■ SOURCE DOCUMENT:
* BEGIN *

Open When You Need to LET IT OUT
Open When You Need to LET IT OUT
I know that these days the rape is consuming your thoughts. You can’t eat, sleep, walk, talk, watch a freaking TV show without your brain bringing up this stupid, sick thing. I’ve been there. That being said, I know it can be hard to talk about AND more importantly, you DO NOT have to talk about it yet. I’ll say that again, this is completely up to you- you do not have to talk about it yet if you don’t want to. This is a little piece of control you get to have, the choice is yours.

* END *

■ REQUEST A:
Can you write out, word for word, the part of the records that opens with the line containing "142) in the screenshot?" and closes with the end of the records?

■ LISTING:
* BEGIN *

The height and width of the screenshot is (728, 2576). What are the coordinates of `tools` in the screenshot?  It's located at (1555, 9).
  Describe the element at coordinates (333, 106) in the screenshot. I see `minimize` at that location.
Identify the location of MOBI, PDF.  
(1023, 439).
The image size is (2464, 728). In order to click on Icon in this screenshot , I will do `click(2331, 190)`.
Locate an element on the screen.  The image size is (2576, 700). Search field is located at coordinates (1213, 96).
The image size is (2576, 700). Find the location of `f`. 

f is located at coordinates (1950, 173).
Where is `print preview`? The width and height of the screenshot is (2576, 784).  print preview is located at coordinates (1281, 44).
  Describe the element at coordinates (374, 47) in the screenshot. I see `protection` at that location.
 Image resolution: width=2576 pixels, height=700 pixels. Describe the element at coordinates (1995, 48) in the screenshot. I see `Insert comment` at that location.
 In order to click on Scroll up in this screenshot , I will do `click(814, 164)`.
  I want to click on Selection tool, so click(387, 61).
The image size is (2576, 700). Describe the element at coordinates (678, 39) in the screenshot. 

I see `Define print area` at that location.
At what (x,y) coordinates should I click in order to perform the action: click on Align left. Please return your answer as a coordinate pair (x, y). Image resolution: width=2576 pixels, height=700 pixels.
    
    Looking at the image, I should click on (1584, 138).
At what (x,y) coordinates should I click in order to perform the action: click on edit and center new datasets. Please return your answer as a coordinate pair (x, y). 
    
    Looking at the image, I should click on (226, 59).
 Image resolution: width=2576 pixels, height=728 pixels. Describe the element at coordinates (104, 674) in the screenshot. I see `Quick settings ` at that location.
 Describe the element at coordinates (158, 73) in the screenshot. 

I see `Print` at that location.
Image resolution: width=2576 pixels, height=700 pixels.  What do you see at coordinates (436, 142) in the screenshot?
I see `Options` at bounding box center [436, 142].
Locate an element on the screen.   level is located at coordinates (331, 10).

* END *

■ REQUEST B:
Could you continue the letter about coping after a rape, picking up right after its last sentence?

■ EXERCISE RESPONSE A:
Image resolution: width=2576 pixels, height=700 pixels.  What do you see at coordinates (436, 142) in the screenshot?
I see `Options` at bounding box center [436, 142].
Locate an element on the screen.   level is located at coordinates (331, 10).

■ EXERCISE RESPONSE B:
I will also tell you, the most healing will come from talking about it, but that takes a while. There is no set timeline for this, everyone’s journey is totally different. It may be a few weeks for you or I know women who have taken years to discuss their abuse, neither is right or wrong. You get to choose. I have come to think about it kind of like an analogy. Your mind and emotions have come together in a tight knit ball and encased themselves in a protective shell. You have all this chaos going on inside, but from the outside nobody really knows what’s going on in there. The tight ball and protective outer layer (you’re protecting yourself by not discussing the issue) are like a seed. Think of your favorite flower seed. Right now you are taking care of yourself, this beautiful seed. You are watering it, feeding it good food and letting it cry as it needs to. One day, the day you decide you’re ready to talk, that seed will break. It will hurt like hell. It will be insanely raw pain, I will not lie. When you, as that sweet seed choose to break and open up, healing will begin. I don’t say that lightly. Roots will take place in the shitty situation you have unwillingly been put in, but you won’t stay there. You will grow, heal, bloom. Not all parts of it are pretty, but they are WORTH it. The best part of this is you now have control. In a situation and heck, even a world where you have been given no control, this is yours. Healing is yours and it is possible. There is NO rush, but it is waiting for you when you’re ready.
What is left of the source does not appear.